You could waste hours puzzling over the current issue of Granta, “Best of Young American Novelists 2,” in which the judges crown 21 writers, including a few who have yet to publish a novel, a handful who are foreign-born (they could have called it “Best Not-Quite Novelists and Newly American 2”), and a couple—literally—who are both painfully overexposed and overrated (Jonathan Safran Foer and Nicole Krauss). Or you could spend a pleasant evening leafing through How I Write: The Secret Lives of Authors (Rizzoli, $35), which consists of another collection of writers, all of whom agreed to share the story of something that helps them write—a talisman, like Jonathan Franzen’s squeaky office chair, or a substance, like the beer and cigarettes that sustain Tony D’Souza. The book is gorgeously designed, with amusing, occasionally trenchant text. Consider, for example, Tibor Fisher’s bracing candor: “If you are willing to accept a one-word contribution, you can have it: money.” Dr. Johnson would approve.
He’s coming at you with a cleaver—or at least that’s the idea you get from the cover of bad-boy British chef Marco Pierre White’s memoir, The Devil in the Kitchen: Sex, Pain, Madness and the Making of a Great Chef (Bloomsbury, $24.95). In fact, he’s just as likely to let his lawyer do his dirty work: Nearly a decade ago, this self-styled “devil” (nemesis of the similarly satanic Gordon Ramsay) took umbrage when The New York Times referred to “a well-publicized bout of drink and drugs”—so Mr.
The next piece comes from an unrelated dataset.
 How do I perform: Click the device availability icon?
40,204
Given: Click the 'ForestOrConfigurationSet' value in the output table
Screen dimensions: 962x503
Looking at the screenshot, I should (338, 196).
White sued for libel in the Royal Courts of Justice. And won, with damages of £75,000. His memoir is a nothing book, flavorless, flat, ready to be ripped. But if I were editing the reviews at The Times, I’d play it safe all the same.
Here’s to last-minute revision: The uncorrected proofs of Bruce Grierson’s book— about people who make sudden, drastic changes in their lives—has a new cover pasted over the old. Peel it back and you can read the original title: Wake-Up Calls. The new title? U-Turn (Bloomsbury, $24.95).